“This is not an austerity budget, it is a normal electoral year budget. Minister Rogers said, ‘you have to spend money to make money’, and I agree. Our sluggish provincial economy needs a stimulus, and the best way to do so is through investments in key public-sector services like childcare, education and health,” said Daniel Légère, President of CUPE NB.
The Health Department budget was increased by 3.7 per cent to $2.75 billion. Spending for Education and Early Childhood Development is at $1.26 billion — up 6.1 per cent. A notable increase was made in community care services, with $12 million in special care home employees’ and home support workers’ salaries.
“The entire $12 million should go to raise front line wages in home care and community care services. The women working in this sector deserve much more, but this is encouraging. I challenge the government to immediately raise the wages of all workers in community care at $15 an hour,” said Légère.

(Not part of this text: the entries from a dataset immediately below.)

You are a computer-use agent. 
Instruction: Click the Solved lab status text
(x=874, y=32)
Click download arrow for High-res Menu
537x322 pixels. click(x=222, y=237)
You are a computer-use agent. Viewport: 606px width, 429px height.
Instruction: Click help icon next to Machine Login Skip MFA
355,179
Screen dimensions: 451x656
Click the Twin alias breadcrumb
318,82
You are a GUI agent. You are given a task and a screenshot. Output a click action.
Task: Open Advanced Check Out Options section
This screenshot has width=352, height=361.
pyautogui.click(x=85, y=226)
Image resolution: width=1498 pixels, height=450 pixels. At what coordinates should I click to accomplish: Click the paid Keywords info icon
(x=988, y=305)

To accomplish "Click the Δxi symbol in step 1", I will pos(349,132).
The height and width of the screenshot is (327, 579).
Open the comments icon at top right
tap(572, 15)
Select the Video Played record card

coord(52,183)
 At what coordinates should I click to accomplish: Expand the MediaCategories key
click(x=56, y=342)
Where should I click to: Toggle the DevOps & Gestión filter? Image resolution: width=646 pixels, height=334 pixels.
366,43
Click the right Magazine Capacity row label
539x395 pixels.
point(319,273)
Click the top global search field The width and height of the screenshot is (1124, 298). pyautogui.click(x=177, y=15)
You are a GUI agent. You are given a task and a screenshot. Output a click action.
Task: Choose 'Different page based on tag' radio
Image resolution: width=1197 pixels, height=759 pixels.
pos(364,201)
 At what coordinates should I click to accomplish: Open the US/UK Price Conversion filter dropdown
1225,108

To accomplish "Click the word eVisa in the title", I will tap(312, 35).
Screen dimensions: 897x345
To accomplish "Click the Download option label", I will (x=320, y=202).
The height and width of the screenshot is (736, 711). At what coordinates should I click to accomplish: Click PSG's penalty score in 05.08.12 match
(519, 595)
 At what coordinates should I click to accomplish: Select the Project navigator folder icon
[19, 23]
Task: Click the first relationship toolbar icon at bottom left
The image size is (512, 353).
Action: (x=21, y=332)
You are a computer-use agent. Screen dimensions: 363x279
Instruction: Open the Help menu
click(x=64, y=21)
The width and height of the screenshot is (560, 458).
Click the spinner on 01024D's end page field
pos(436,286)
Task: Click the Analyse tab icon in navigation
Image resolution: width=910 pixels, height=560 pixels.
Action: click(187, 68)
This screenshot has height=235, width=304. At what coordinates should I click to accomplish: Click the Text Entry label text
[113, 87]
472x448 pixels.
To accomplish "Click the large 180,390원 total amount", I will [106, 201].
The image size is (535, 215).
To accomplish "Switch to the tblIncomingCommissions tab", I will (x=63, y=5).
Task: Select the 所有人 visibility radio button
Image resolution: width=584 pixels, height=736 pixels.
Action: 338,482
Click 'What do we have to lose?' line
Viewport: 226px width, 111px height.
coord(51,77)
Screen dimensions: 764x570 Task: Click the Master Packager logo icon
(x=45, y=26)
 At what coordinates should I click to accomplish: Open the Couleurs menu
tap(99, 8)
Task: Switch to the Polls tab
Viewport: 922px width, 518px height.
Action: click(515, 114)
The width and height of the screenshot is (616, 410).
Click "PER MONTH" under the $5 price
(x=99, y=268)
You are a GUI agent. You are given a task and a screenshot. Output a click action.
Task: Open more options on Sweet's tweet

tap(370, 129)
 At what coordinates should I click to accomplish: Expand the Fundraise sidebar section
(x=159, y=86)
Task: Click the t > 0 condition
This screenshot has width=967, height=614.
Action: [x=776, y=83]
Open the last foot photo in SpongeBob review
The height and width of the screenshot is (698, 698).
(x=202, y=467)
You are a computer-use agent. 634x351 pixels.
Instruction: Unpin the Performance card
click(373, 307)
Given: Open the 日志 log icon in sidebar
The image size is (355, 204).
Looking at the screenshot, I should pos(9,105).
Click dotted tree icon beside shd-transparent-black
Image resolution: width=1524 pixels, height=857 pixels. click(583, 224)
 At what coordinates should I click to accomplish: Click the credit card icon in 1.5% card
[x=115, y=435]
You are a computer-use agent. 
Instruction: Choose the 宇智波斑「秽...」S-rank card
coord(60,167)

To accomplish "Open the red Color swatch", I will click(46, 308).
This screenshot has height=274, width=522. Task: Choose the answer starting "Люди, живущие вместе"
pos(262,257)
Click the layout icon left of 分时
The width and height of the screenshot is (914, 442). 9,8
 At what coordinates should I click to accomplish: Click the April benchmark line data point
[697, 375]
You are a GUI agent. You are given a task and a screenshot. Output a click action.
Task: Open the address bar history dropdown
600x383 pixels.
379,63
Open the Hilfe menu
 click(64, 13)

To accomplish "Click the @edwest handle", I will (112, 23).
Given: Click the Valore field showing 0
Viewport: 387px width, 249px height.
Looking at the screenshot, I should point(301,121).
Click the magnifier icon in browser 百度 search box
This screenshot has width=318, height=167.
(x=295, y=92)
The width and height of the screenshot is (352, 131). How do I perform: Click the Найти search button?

“And for those care workers driving to meet their clients, it’s time they received mileage compensation that follows the government travel policy. The current “12 cents an hour of travel” in home care is simply not enough,” added Légère.
“As Health and Education Departments have seen their budgets go up beyond inflation, I hope workers will obtain increases in wages. It’s time we had real wage increases, because most workers’ pay has not followed cost of living increases of the last 10 years,” concluded Légère.